[WHAT TO PRODUCE] Nothing but the lines from the one containing "Task: Click the simulator" through the last line of the records below should be written out, each exactly as it stands.

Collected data
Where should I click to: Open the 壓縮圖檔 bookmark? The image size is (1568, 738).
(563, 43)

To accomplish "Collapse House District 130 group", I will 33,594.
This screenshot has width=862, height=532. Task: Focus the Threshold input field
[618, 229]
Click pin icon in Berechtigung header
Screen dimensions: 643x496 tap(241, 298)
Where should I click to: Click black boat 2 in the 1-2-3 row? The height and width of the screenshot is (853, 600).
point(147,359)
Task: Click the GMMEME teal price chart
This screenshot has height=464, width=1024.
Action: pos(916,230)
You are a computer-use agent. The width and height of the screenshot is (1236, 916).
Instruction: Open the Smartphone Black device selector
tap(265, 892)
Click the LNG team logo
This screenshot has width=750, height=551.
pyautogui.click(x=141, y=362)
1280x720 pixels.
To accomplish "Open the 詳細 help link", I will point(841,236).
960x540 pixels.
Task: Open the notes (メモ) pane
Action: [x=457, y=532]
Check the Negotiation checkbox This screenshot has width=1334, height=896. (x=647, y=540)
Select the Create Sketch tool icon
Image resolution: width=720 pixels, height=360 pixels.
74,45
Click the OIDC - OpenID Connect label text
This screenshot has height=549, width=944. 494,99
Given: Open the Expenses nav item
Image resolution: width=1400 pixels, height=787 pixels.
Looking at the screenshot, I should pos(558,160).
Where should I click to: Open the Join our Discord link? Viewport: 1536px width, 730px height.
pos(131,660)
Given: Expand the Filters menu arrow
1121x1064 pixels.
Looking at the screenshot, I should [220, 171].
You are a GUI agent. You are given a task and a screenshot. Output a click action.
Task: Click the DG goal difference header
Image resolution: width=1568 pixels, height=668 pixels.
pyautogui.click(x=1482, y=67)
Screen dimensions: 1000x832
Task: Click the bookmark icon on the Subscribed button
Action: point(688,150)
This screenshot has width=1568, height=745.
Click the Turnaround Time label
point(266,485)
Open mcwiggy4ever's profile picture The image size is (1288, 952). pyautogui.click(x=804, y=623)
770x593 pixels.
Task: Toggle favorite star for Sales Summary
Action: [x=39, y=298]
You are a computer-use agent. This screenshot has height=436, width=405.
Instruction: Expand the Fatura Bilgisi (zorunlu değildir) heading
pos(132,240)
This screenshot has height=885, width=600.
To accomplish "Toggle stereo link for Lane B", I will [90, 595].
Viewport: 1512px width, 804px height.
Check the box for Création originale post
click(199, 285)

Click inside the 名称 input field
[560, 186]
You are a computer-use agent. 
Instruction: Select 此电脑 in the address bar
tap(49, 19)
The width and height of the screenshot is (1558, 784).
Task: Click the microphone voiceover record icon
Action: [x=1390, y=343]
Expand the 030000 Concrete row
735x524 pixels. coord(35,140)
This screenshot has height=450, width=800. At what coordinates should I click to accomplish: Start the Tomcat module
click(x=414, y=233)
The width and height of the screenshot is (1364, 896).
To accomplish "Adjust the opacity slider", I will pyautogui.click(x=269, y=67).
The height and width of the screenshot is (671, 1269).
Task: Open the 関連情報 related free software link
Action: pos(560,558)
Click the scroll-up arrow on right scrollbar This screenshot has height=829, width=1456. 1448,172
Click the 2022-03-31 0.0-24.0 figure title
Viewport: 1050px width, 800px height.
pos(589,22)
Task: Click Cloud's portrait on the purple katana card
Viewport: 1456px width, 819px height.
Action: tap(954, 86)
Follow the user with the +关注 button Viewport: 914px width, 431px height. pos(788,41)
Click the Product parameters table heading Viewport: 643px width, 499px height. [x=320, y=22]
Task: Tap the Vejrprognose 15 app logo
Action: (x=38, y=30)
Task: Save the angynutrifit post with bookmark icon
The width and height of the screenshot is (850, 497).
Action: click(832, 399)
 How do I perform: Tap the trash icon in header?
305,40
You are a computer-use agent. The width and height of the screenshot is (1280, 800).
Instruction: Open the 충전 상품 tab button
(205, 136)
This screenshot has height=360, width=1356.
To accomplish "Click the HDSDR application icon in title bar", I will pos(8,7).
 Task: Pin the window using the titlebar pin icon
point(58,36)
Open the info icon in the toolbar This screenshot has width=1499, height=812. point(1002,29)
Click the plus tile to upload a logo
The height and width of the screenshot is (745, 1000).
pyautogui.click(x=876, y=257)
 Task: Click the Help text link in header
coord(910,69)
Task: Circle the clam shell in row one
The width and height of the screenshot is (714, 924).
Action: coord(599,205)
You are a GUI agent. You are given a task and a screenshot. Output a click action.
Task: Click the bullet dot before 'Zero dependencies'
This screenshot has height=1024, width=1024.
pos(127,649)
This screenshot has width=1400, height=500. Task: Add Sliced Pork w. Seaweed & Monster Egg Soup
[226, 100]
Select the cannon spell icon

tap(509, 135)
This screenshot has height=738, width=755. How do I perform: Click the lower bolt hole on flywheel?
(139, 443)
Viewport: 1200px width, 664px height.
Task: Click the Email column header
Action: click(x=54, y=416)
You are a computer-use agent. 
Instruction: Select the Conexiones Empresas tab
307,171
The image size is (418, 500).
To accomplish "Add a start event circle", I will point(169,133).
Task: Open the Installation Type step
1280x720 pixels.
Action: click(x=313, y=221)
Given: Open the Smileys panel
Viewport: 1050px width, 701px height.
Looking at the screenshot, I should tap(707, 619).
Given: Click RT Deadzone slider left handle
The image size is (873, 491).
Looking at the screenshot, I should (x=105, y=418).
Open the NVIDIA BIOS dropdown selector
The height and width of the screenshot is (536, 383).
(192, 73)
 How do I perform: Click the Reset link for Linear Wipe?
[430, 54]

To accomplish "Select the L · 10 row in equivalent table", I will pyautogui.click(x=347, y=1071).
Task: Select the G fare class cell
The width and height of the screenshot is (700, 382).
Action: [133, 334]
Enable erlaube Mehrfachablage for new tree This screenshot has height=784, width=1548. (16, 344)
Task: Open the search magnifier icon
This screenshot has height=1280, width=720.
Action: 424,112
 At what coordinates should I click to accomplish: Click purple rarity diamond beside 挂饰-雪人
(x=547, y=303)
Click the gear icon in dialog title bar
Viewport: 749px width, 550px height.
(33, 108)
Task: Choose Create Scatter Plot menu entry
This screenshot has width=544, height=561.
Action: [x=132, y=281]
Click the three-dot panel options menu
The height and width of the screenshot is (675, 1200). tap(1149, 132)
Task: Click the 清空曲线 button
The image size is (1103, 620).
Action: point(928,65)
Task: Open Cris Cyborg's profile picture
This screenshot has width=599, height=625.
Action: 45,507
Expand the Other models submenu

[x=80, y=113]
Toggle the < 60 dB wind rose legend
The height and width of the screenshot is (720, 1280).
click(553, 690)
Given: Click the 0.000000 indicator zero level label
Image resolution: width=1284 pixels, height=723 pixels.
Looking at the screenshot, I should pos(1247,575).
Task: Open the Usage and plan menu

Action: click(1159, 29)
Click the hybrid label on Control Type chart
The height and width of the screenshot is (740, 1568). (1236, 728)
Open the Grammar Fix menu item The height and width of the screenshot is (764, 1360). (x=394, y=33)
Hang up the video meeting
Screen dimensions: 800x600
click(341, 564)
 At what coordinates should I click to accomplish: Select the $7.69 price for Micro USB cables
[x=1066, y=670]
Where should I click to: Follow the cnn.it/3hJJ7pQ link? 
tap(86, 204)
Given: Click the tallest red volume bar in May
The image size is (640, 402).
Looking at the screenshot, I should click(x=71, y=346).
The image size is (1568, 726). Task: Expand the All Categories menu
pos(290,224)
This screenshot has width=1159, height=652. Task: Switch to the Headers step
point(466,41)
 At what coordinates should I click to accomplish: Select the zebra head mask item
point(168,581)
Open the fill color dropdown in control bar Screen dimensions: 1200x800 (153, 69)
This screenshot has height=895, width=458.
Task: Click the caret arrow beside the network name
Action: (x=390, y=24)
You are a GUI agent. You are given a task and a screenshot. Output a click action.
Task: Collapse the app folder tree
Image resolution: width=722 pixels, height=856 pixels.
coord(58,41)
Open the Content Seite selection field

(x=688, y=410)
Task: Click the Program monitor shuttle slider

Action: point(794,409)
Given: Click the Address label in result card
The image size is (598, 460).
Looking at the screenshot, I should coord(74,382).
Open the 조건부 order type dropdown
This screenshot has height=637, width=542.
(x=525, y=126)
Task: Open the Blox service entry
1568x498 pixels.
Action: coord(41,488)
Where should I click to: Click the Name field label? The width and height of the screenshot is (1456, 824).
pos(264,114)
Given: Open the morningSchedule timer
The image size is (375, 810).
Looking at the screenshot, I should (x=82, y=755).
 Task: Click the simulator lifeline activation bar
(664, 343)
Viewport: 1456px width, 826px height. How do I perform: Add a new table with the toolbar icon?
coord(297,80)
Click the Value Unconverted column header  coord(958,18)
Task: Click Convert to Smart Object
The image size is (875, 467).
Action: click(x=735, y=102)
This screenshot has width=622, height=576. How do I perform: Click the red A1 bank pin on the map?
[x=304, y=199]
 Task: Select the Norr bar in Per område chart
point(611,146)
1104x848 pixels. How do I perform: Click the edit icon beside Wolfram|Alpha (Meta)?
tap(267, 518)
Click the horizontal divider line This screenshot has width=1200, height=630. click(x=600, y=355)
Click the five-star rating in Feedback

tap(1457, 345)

[SOLUTION TO THIS PROBLEM]
 Task: Click the simulator lifeline activation bar
(664, 343)
Viewport: 1456px width, 826px height. How do I perform: Add a new table with the toolbar icon?
coord(297,80)
Click the Value Unconverted column header  coord(958,18)
Task: Click Convert to Smart Object
The image size is (875, 467).
Action: click(x=735, y=102)
This screenshot has width=622, height=576. How do I perform: Click the red A1 bank pin on the map?
[x=304, y=199]
 Task: Select the Norr bar in Per område chart
point(611,146)
1104x848 pixels. How do I perform: Click the edit icon beside Wolfram|Alpha (Meta)?
tap(267, 518)
Click the horizontal divider line This screenshot has width=1200, height=630. click(x=600, y=355)
Click the five-star rating in Feedback

tap(1457, 345)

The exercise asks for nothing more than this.